WHAT THIS TASK INVOLVES | Reproduce word for word the part of the material that opens with the line containing "Click folder icon" and continues through the end of the material. Omit the pictures from your copy.

INPUT |
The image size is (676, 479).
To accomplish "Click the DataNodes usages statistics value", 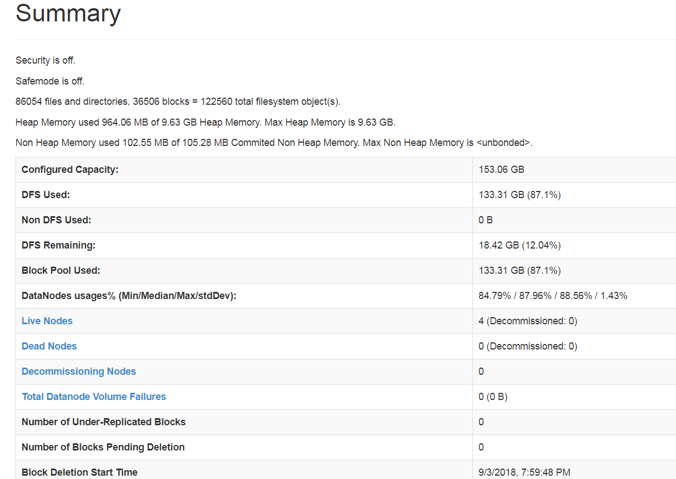I will tap(551, 296).
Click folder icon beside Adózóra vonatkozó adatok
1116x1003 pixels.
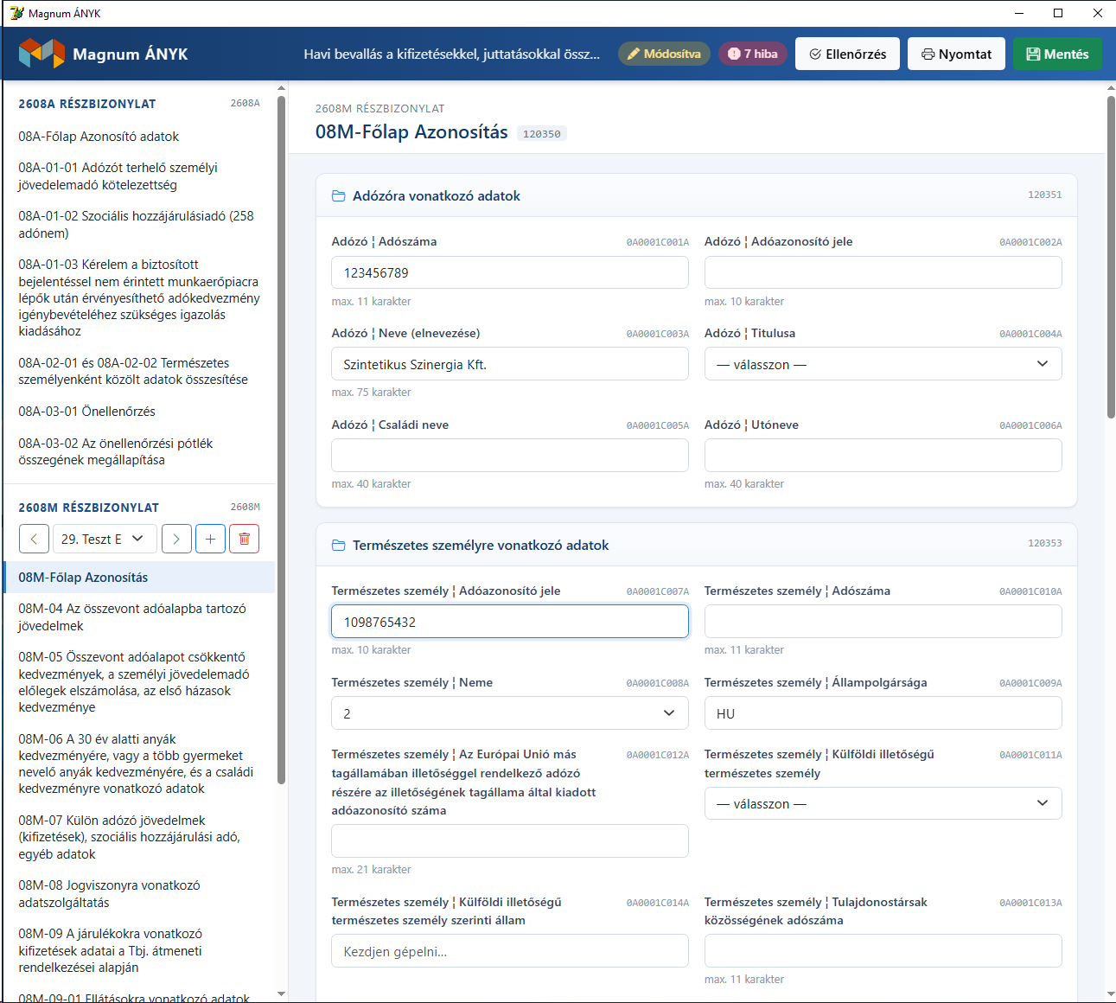(x=339, y=196)
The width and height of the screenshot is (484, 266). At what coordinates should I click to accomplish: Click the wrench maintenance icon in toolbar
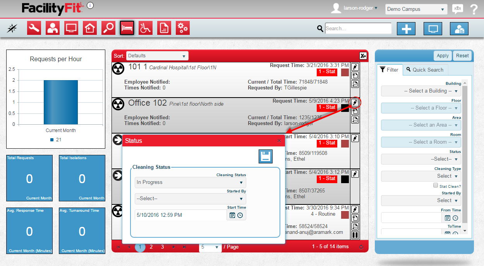pyautogui.click(x=34, y=28)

RESULT FOR THIS TASK |
Click folder icon beside Adózóra vonatkozó adatok
1116x1003 pixels.
(x=339, y=196)
The width and height of the screenshot is (484, 266). At what coordinates should I click to accomplish: Click the wrench maintenance icon in toolbar
pyautogui.click(x=34, y=28)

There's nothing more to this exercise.